WHAT TO PRODUCE> Starting at the line that contains "Viewport: 1000px width, 592px height.", write out every line to the end of the records below exactly, and leave out the pictures.

● ● ● ●

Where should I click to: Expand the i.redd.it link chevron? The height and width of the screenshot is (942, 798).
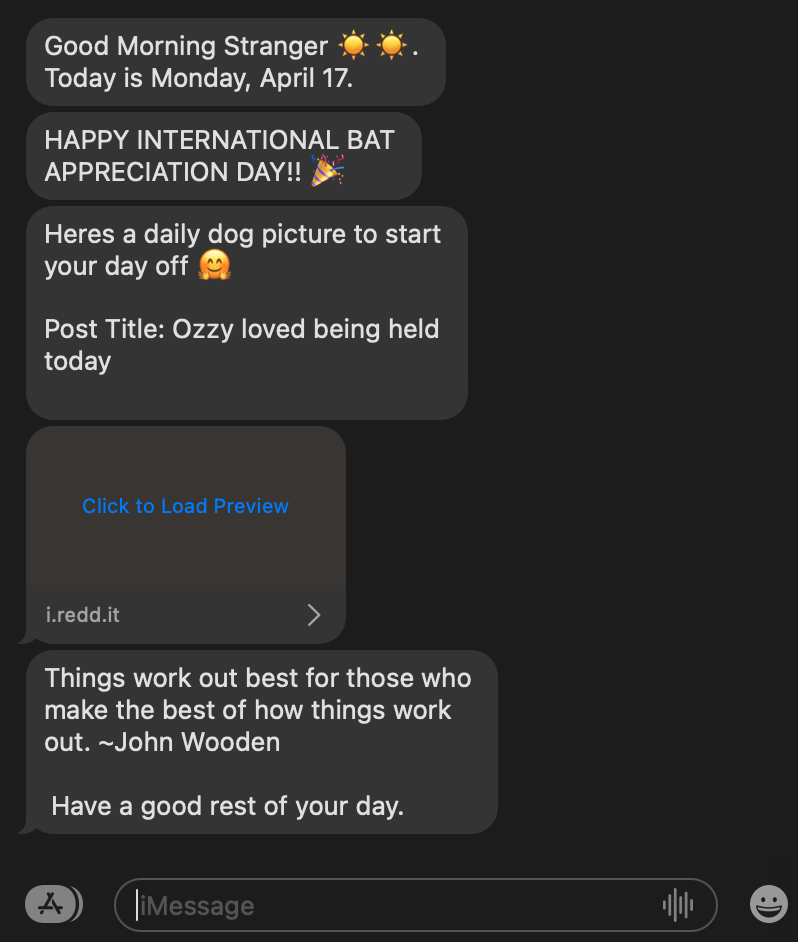click(x=314, y=615)
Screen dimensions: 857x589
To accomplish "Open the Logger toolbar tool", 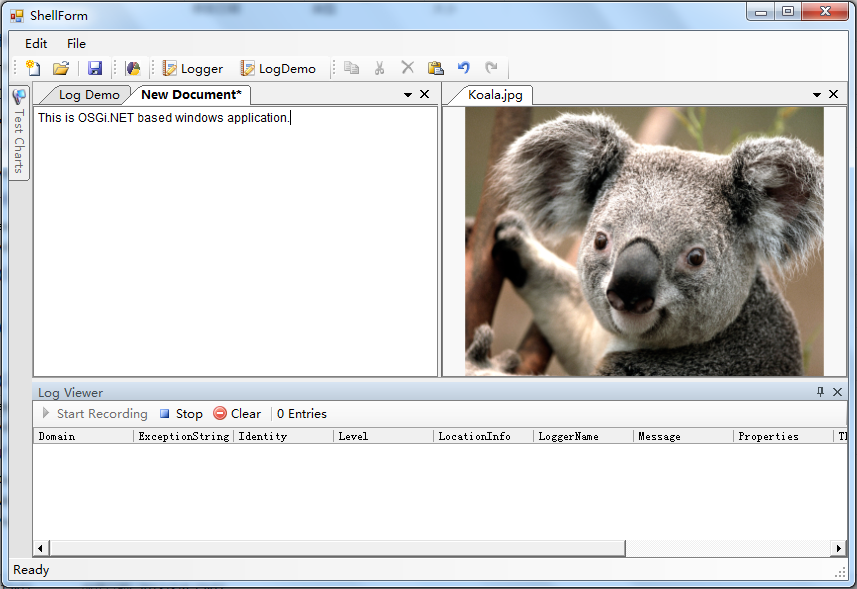I will point(192,68).
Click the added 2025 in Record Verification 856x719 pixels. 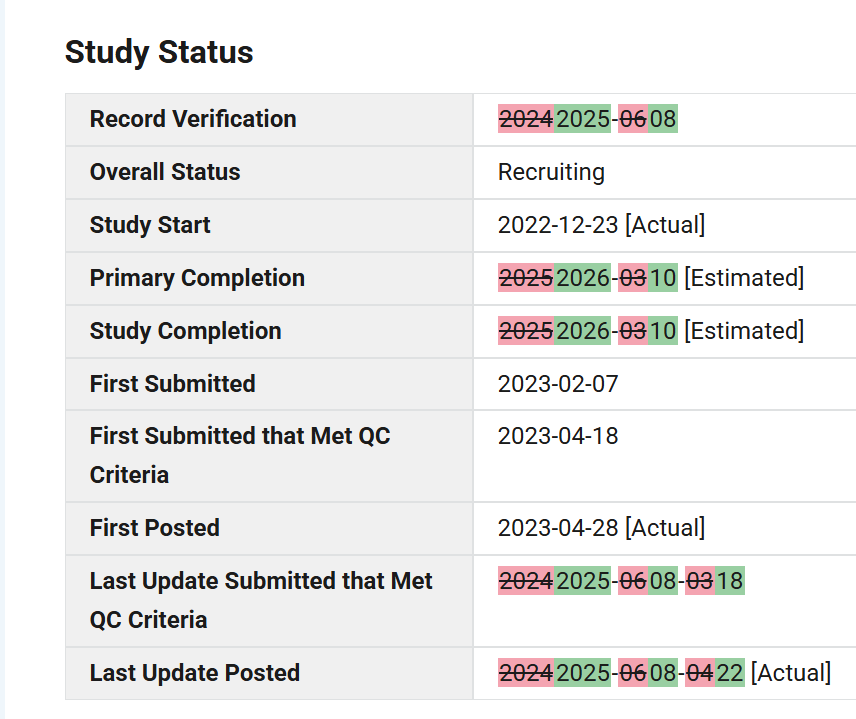coord(582,119)
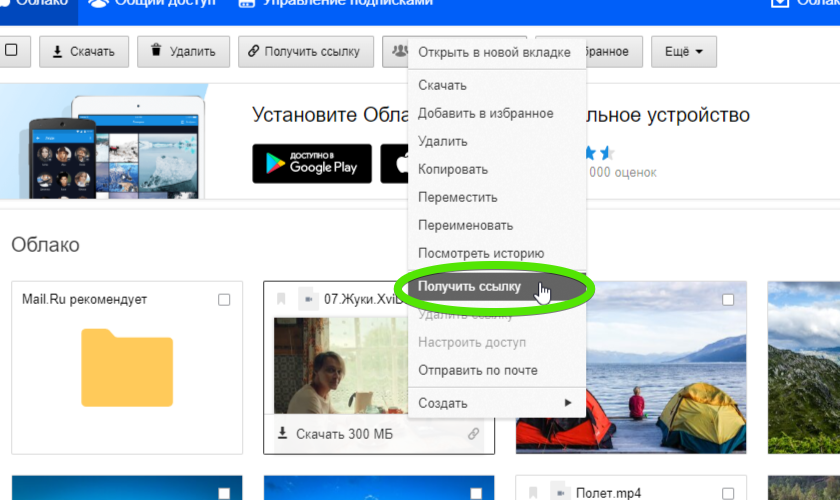Choose Отправить по почте menu entry
840x500 pixels.
point(477,370)
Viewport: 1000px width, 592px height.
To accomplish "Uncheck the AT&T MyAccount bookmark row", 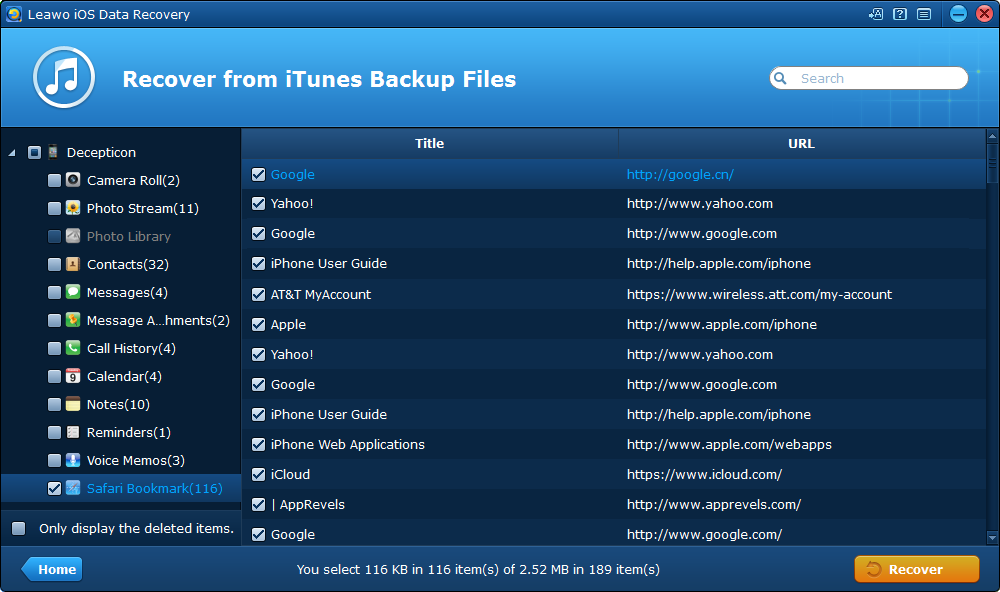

● ● ● ●

RESULT OF THIS TASK>
Viewport: 1000px width, 592px height.
To accomplish "Uncheck the AT&T MyAccount bookmark row", 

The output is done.